[Excerpt from a dataset]

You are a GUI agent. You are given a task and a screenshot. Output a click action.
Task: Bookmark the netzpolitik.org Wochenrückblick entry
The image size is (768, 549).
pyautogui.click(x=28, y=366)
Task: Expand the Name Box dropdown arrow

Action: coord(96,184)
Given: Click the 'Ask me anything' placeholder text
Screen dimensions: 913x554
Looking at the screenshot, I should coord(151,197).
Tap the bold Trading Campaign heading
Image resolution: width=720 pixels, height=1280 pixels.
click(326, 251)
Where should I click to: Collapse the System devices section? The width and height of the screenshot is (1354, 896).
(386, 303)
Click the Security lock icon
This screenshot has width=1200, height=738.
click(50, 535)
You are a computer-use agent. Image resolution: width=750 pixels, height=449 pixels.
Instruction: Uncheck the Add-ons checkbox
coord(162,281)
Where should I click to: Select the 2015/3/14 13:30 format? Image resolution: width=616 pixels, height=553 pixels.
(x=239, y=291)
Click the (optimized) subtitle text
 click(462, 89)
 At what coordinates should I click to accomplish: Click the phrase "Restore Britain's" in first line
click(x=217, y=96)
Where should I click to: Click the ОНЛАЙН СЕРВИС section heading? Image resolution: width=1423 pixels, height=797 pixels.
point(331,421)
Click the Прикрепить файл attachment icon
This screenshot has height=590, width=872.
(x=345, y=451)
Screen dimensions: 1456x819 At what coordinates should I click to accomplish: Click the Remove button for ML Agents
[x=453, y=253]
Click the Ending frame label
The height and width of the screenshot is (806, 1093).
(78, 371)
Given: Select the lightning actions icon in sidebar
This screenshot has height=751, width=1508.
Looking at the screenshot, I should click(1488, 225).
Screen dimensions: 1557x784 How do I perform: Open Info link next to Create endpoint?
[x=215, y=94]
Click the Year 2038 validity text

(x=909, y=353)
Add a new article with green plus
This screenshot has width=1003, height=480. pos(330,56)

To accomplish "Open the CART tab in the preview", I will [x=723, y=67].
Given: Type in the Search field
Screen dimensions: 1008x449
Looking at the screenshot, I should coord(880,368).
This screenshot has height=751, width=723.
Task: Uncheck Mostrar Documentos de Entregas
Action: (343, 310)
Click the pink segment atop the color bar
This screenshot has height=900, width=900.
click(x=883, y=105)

__Problem to solve__: Switch "Trading Campaign" to "Sales Campaign" in the records from the line with "Task: Expand the Name Box dropdown arrow" up to and including the line with "click(326, 251)", leaving everything else unchanged. Give back only those lines.

__Answer to this task__:
Task: Expand the Name Box dropdown arrow

Action: coord(96,184)
Given: Click the 'Ask me anything' placeholder text
Screen dimensions: 913x554
Looking at the screenshot, I should coord(151,197).
Tap the bold Sales Campaign heading
Image resolution: width=720 pixels, height=1280 pixels.
click(326, 251)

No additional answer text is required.